Ohio is considered a crucial state in the presidential election that takes place 30 days from now, and the polls here are nearly even, with Republican George W. Bush holding a small lead in a state his party last won when his father ran for president 12 years ago.
That is why the Ohio Democratic and Republican parties are spending millions not only on TV advertising in the presidential campaign, but on grass- roots get-out-the-vote efforts, known in political shorthand as GOTV.
We're going after voters one at a time, the governor said Saturday afternoon, walking down Greencastle Court with Jim Raussen, a GOP candidate for the Ohio House. There may never be another election as close as this one.
Saturday, in all 88 Ohio counties, the Ohio Republican Party's Victory 2000 program funded by unregulated soft money donations to the party had scheduled events aimed at finding Republican-leaning voters and convincing them of the importance of getting to the polls on Nov. 7.
In Hamilton County, the county Democratic Party had its own GOTV campaign going on, as it will every weekend through the election, with volunteers working phone banks and going door to door in selected Democratic precincts.
And, with the deadline for voter registration coming up Tuesday, a nonpartisan group called Vote 2000 sent dozens of volunteers out into the county as part of the group's continuing effort to register new voters in Hamilton County.
Victory 2000 coordinator Dave Crowley said the nonpartisan voter drive netted 3,096 voters on Saturday alone and 8,036 since the drive began in early August.
At a Victory 2000 event in Columbus Saturday morning, Mr. Taft told Republican volunteers the 1976 presidential election in Ohio was the best example in recent memory of how every vote counts in a political campaign.
That year, Democratic challenger Jimmy Carter won Ohio over Republican incumbent Gerald Ford by only 11,000 votes less than one vote per precinct.
If one vote per precinct had changed, Ohio, which then had 25 electoral votes, would have gone to Mr. Ford, and if another small state where Mr. Carter won by a small margin such as Hawaii, which Mr. Carter won by 8,000 votes had turned, Mr. Ford would have won the election.

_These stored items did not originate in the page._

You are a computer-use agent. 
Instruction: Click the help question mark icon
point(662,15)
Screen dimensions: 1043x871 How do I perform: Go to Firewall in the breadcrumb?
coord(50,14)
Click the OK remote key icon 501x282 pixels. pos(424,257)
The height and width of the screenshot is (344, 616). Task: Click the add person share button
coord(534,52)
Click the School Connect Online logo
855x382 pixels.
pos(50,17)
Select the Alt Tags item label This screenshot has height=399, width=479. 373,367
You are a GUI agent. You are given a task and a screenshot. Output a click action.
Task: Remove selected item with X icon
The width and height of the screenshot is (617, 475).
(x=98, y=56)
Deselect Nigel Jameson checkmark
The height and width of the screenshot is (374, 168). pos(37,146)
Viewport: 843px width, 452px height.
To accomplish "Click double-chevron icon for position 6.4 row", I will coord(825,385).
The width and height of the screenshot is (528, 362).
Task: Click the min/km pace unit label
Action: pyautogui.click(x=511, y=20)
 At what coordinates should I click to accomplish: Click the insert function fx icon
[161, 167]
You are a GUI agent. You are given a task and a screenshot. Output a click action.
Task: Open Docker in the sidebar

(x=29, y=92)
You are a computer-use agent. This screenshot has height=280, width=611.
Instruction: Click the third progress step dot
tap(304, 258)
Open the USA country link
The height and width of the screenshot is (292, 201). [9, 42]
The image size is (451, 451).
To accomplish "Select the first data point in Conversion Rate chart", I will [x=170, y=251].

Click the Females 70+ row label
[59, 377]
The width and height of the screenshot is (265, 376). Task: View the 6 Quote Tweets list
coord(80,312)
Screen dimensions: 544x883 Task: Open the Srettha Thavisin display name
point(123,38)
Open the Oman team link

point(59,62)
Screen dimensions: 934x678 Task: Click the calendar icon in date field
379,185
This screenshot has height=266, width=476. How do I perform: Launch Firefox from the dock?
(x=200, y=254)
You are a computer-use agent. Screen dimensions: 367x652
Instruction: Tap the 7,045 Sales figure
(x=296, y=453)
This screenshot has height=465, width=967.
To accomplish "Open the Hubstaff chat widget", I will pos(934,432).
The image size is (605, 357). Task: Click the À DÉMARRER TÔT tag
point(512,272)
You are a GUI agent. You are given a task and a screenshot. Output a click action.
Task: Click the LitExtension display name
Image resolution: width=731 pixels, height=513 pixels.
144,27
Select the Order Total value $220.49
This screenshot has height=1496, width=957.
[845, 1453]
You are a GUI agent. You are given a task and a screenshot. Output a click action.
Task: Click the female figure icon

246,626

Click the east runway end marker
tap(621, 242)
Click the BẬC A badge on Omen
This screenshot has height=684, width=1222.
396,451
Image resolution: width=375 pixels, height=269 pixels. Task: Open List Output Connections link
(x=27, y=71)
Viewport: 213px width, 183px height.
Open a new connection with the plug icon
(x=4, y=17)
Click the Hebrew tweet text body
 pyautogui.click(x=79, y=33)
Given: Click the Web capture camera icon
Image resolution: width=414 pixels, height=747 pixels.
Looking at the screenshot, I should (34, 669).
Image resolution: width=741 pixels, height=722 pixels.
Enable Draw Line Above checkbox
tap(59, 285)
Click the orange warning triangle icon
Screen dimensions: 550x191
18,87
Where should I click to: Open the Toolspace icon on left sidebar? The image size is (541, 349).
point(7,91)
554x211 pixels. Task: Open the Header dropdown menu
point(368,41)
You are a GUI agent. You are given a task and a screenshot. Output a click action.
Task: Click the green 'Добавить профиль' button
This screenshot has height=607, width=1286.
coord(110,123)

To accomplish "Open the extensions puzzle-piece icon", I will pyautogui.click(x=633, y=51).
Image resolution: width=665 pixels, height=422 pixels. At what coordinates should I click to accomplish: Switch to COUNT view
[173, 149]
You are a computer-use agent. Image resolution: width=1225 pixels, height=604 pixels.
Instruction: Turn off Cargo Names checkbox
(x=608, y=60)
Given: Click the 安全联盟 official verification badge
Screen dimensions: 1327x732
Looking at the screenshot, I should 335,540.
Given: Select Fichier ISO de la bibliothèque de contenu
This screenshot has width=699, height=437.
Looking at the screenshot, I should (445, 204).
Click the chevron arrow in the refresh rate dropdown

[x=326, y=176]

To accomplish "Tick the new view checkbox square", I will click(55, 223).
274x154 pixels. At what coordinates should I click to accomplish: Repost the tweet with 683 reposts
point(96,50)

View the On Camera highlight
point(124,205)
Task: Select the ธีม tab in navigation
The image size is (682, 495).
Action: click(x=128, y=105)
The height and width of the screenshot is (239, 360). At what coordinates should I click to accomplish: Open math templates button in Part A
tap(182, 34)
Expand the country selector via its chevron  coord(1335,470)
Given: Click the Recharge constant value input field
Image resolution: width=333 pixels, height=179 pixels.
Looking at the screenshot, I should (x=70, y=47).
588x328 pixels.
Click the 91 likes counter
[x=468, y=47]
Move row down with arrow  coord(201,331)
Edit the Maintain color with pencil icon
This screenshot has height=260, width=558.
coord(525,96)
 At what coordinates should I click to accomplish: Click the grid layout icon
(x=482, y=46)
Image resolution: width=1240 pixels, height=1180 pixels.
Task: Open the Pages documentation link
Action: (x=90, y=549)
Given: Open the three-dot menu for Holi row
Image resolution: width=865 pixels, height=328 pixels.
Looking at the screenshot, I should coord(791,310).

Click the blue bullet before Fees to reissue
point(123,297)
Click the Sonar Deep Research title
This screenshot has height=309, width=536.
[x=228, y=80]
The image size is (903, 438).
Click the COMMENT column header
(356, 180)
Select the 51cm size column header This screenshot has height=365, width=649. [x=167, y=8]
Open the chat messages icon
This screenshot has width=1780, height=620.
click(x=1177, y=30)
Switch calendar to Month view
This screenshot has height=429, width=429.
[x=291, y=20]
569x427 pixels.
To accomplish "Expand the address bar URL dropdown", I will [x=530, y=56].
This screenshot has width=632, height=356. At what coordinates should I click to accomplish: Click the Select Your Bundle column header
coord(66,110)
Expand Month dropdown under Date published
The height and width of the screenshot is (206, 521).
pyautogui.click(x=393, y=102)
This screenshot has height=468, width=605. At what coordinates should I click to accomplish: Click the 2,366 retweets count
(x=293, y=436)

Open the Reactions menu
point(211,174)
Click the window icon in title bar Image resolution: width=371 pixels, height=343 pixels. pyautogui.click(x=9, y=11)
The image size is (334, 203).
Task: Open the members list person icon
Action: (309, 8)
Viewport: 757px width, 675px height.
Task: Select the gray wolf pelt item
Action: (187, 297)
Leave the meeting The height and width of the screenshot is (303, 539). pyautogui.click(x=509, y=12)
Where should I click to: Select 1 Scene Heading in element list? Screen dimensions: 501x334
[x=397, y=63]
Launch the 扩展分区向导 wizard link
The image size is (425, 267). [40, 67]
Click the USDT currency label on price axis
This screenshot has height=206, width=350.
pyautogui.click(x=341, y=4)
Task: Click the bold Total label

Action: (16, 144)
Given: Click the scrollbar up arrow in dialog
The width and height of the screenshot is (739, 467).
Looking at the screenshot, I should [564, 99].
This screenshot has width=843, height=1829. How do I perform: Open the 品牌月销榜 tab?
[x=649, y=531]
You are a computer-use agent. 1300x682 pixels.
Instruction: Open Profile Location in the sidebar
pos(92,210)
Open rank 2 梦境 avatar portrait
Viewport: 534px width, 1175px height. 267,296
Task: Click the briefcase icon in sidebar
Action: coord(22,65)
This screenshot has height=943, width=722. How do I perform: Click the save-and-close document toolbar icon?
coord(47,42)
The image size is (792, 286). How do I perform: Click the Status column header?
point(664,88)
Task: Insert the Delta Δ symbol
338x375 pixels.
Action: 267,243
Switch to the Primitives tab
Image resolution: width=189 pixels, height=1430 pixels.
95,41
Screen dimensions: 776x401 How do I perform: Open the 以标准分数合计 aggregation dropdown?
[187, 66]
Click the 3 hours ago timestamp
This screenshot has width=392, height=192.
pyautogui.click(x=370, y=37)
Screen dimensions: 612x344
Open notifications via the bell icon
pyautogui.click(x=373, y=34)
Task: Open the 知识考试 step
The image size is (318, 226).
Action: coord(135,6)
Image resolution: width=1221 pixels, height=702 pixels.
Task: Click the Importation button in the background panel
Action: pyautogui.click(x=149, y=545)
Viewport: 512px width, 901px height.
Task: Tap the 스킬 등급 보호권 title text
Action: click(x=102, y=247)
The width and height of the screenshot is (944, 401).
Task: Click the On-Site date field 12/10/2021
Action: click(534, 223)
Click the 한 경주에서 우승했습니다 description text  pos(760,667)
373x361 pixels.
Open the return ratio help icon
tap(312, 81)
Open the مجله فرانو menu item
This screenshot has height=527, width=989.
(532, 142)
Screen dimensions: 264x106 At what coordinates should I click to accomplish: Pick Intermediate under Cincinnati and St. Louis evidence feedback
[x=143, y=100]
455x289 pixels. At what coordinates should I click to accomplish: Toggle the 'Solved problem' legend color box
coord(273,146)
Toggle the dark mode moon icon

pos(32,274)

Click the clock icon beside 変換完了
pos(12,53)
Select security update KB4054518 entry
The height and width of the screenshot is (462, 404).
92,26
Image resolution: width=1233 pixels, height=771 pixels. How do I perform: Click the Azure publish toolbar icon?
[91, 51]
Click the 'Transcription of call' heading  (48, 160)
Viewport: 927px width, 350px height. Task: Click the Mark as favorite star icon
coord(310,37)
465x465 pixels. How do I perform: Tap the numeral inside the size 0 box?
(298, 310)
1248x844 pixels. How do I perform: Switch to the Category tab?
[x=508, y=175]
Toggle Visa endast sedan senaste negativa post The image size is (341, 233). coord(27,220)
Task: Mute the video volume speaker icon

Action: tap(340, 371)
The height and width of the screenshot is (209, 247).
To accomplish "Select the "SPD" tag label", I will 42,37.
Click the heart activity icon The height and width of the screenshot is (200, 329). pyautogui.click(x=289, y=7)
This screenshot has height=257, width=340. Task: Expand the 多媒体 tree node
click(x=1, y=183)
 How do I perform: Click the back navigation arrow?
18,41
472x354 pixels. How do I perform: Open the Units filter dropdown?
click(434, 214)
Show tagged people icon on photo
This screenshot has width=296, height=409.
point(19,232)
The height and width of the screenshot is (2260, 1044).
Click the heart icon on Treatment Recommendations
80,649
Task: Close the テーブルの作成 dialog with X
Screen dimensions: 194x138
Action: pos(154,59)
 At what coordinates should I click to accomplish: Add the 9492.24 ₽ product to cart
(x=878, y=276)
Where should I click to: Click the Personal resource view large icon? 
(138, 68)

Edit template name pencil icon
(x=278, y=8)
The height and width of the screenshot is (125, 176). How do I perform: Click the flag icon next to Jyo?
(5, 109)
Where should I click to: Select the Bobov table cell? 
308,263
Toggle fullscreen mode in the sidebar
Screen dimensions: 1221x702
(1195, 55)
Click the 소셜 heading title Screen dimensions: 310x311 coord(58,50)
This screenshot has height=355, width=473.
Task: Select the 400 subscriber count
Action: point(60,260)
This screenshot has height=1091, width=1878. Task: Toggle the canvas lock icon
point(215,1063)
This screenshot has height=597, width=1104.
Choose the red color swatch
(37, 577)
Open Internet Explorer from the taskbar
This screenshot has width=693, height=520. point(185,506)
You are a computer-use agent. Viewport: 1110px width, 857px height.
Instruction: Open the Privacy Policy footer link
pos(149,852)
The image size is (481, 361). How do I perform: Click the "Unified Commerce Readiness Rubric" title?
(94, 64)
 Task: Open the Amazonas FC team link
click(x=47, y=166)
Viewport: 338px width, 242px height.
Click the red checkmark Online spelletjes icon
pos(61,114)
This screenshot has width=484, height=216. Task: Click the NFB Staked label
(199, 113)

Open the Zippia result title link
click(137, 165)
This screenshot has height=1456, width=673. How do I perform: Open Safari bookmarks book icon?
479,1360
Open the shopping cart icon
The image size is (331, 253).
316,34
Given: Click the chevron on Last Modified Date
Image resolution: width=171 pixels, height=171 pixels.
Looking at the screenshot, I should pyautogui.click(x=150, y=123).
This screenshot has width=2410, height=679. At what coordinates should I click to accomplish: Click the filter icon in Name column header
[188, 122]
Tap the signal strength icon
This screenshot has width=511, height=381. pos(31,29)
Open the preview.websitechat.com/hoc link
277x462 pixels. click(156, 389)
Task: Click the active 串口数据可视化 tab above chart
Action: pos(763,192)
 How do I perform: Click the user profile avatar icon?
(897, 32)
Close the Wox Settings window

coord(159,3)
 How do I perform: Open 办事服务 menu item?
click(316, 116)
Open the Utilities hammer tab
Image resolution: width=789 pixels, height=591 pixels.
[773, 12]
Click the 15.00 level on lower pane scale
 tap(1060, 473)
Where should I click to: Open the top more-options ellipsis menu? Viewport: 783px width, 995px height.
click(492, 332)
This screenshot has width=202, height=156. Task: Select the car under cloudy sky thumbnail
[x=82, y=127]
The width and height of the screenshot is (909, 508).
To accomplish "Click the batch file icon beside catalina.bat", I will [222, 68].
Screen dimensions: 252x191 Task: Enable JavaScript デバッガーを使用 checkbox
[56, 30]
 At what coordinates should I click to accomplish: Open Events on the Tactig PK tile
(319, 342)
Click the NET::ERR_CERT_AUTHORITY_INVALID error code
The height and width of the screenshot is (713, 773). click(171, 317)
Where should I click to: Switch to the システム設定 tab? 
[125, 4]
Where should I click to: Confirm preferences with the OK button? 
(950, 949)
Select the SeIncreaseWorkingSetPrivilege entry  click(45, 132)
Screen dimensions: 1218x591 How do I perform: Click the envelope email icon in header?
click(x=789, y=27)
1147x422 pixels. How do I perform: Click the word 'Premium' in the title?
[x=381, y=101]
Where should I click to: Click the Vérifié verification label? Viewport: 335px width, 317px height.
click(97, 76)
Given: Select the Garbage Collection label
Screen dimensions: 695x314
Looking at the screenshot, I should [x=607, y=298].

That's the perfect example to me, Mr. Taft said, as he walked Springdale's Precinct J Saturday afternoon.
The Gore campaign is sending organizers into Ohio, and we have to work harder, find every vote we can, Mr. Taft said.
Mr. Taft said he was doing some door-to-door campaigning in selected precincts around the state to drive home the point. If the governor shows up on your doorstep and asks you to vote, you know it's important.
Saturday, with Springdale Mayor Doyle Webster and his wife, LaVonne, tagging along, Mr. Taft knocked on the door of Stephanie Hughes on Cantrell Court. Mrs. Hughes was talking to her pastor on a cordless phone when she opened the door.
You won't believe this, but the governor's at the door, Mrs. Hughes said. She gave the phone to Mr. Taft and he chatted with her caller for a few minutes.
While Mr. Taft was wrapping up his walk around Springdale, Jene Galvin, who is running the Hamilton County Democratic Party's GOTV effort, was in the party's fourth-floor office at 615 Main St., coordinating a group of phone-bank volunteers and workers out in the field, distributing campaign literature.
The other side has more money than we do; we have more soldiers, Mr. Galvin said. They're running an air war, we're running a ground war. We use the infantry.
Creating visibility for the Gore-Lieberman ticket and the rest of the state and local Democratic candidates is the party's mission, Mr. Galvin said. The party does that, he said, by organizing events where volunteers stand on busy street corners at rush hour, waving signs asking drivers to honk their horns.
On Nov. 2, Mr. Galvin said, the Democrats plan to form a massive human billboard with a thousand volunteers stationed on streets all over Southwest Ohio.
If you're driving from downtown Cincinnati to Brown County, we want you to see our people on every corner from Eastgate to Amelia to Georgetown, Mr. Galvin said.
The goal of the Democratic effort is to find voters who are registered and are likely to vote Democratic, but who are unlikely to go to the polls without a little prodding.
The polls talk to the likely voters, Mr. Galvin said. Our job is to get to the unlikely voters. Give them a little lift.
We're going after them, one at a time.